[Stored items]
__________________________________________________
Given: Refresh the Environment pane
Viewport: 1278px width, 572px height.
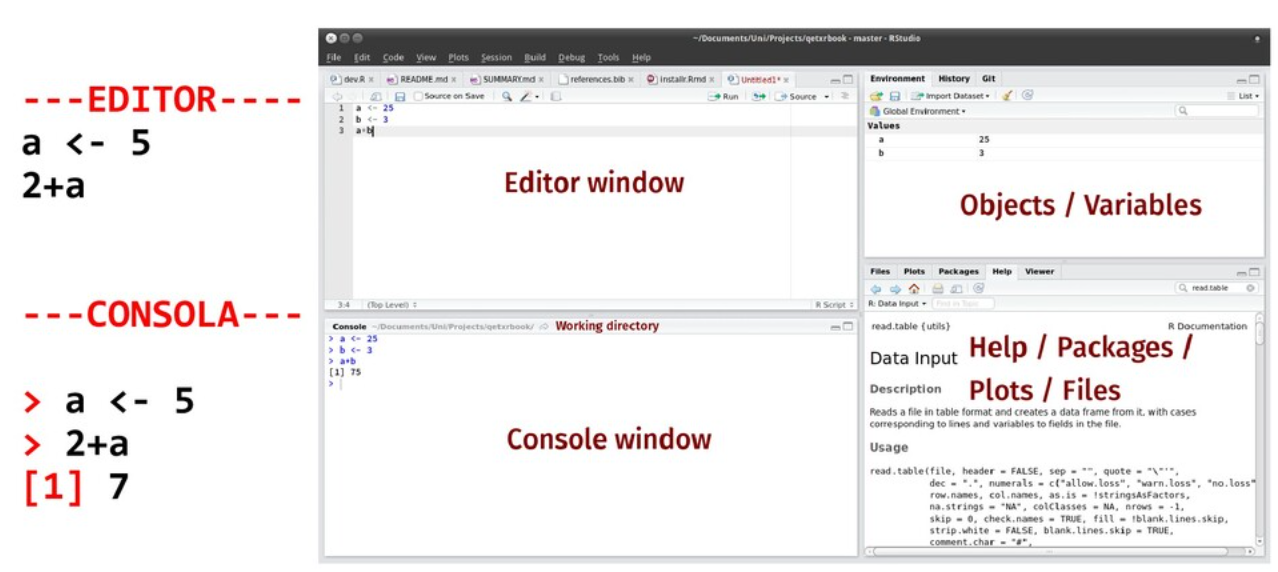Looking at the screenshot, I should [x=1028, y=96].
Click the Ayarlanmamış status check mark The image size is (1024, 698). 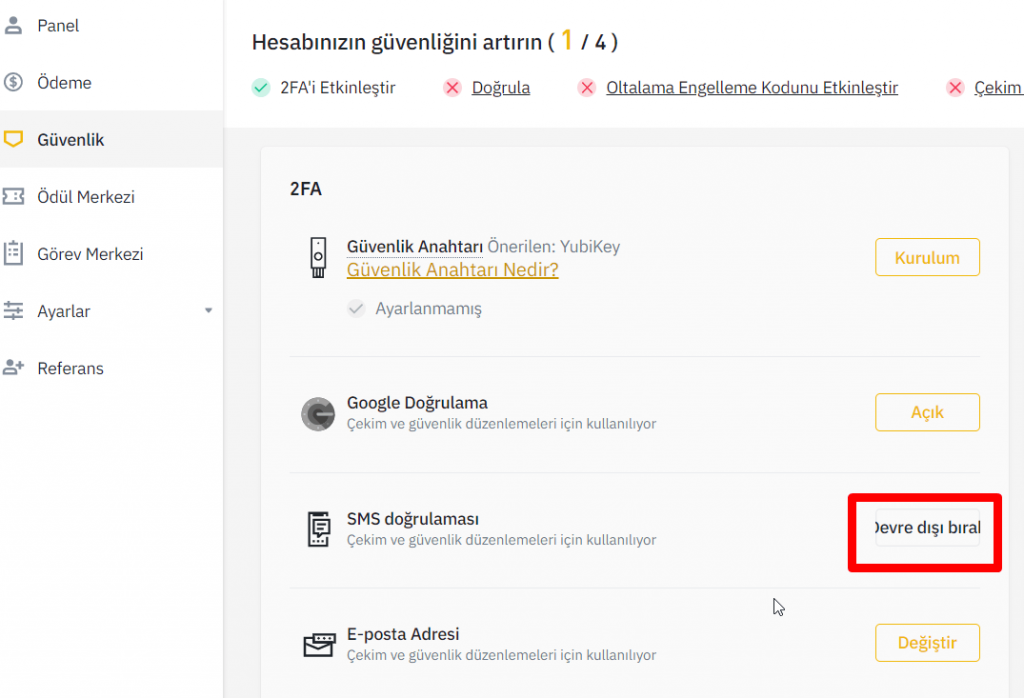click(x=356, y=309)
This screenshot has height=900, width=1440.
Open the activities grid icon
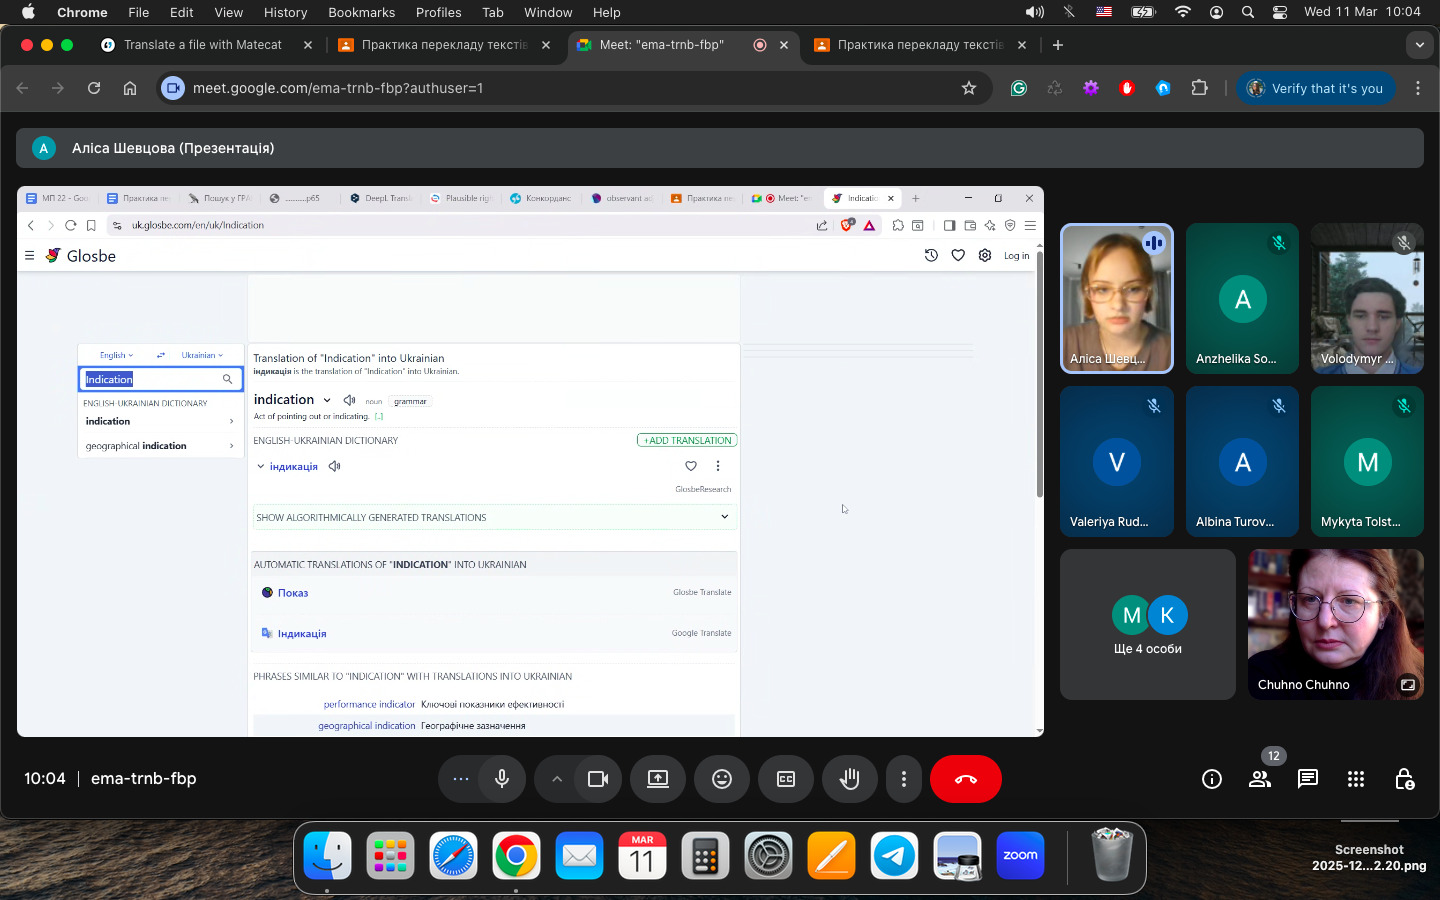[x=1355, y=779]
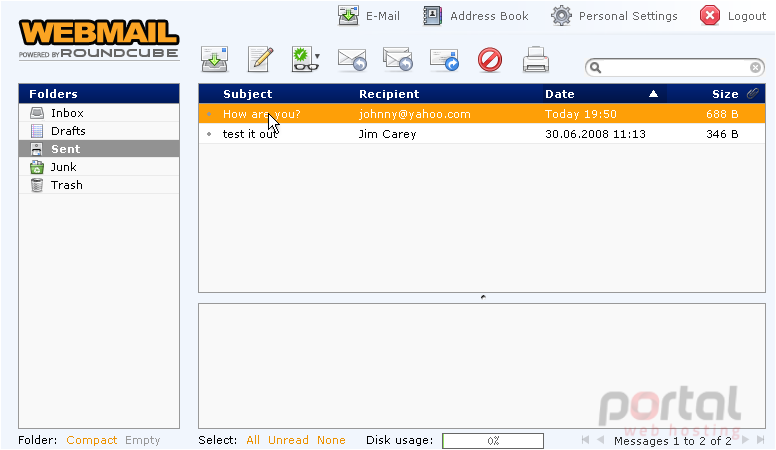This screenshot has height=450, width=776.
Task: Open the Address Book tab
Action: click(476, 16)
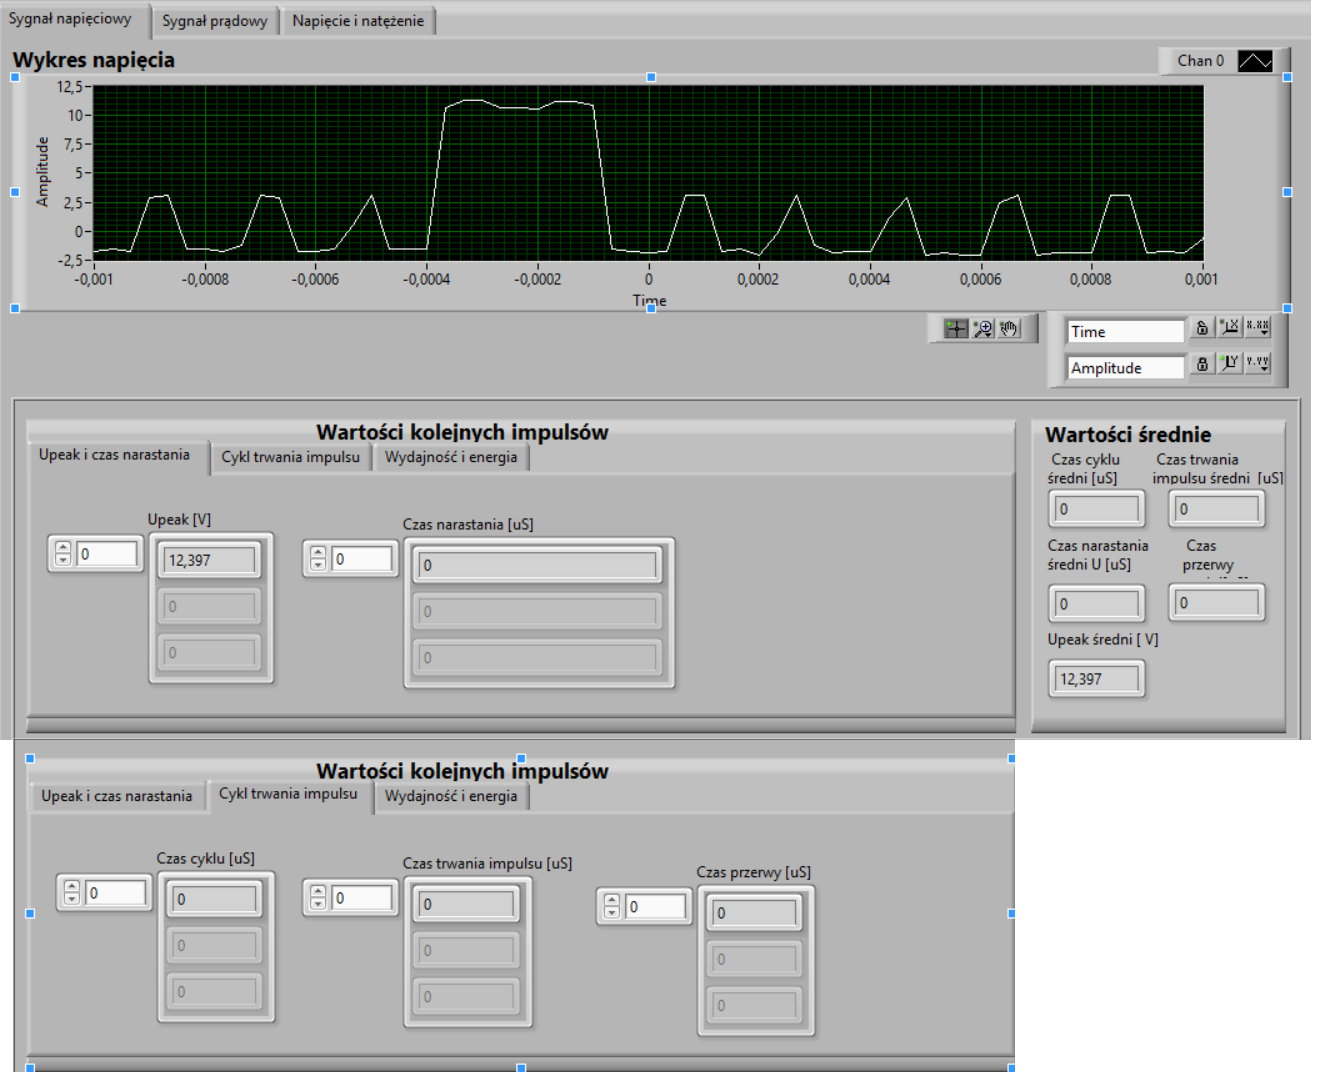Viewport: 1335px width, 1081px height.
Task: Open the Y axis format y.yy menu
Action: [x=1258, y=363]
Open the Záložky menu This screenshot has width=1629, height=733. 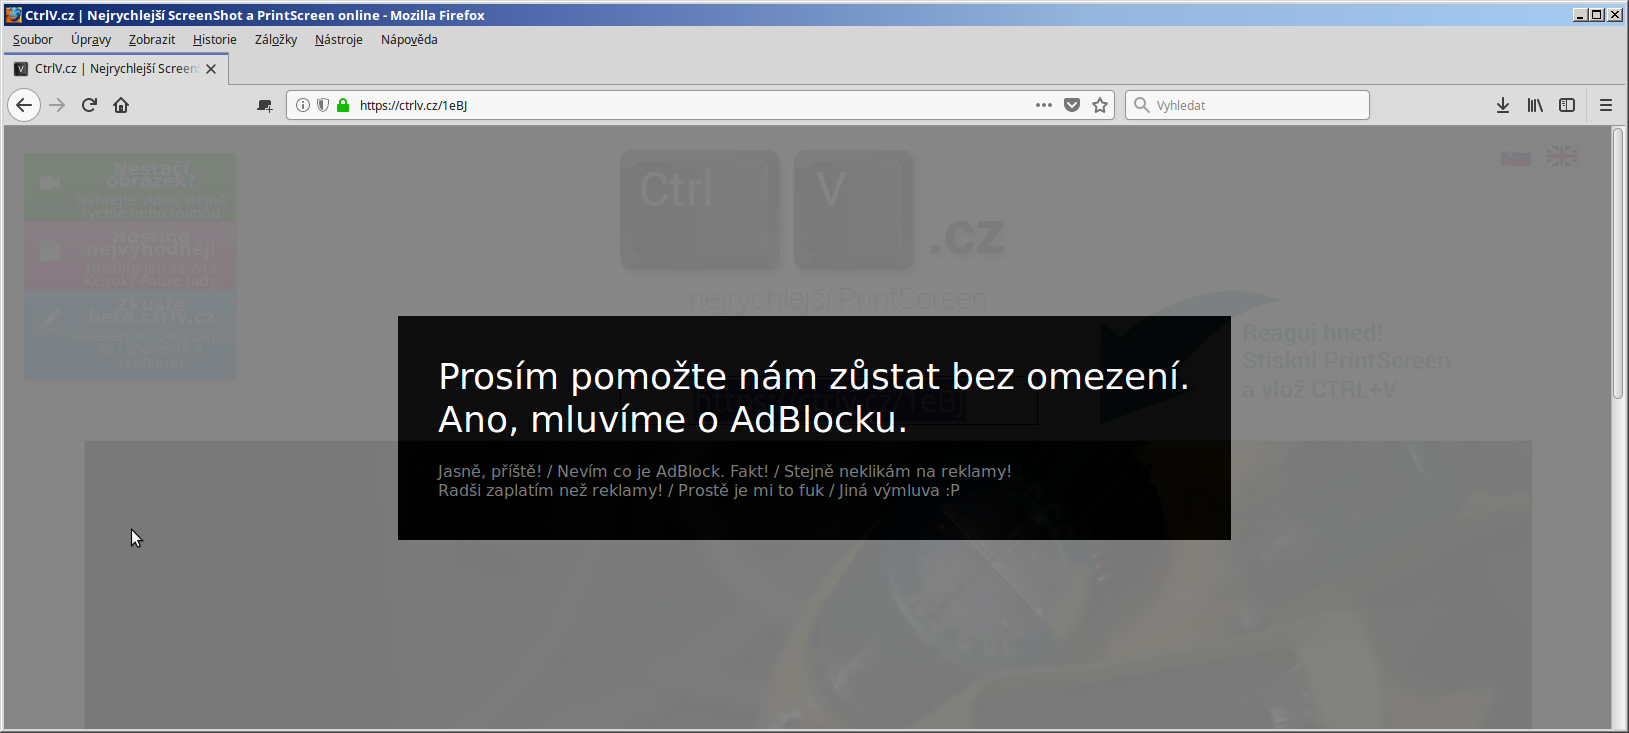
__________________________________________________
• **WHAT IS REQUIRED**: In the records above, find the line that contains "This screenshot has height=900, width=1440.". Retype it and every line after it, exactly, leaving out all pictures.

• **TASK OUTPUT**:
This screenshot has height=900, width=1440.
Open the activities grid icon
[x=1355, y=779]
This screenshot has height=450, width=776.
Task: Open the Address Book tab
Action: click(476, 16)
Viewport: 1335px width, 1081px height.
Task: Open the Y axis format y.yy menu
Action: [x=1258, y=363]
Open the Záložky menu This screenshot has width=1629, height=733. 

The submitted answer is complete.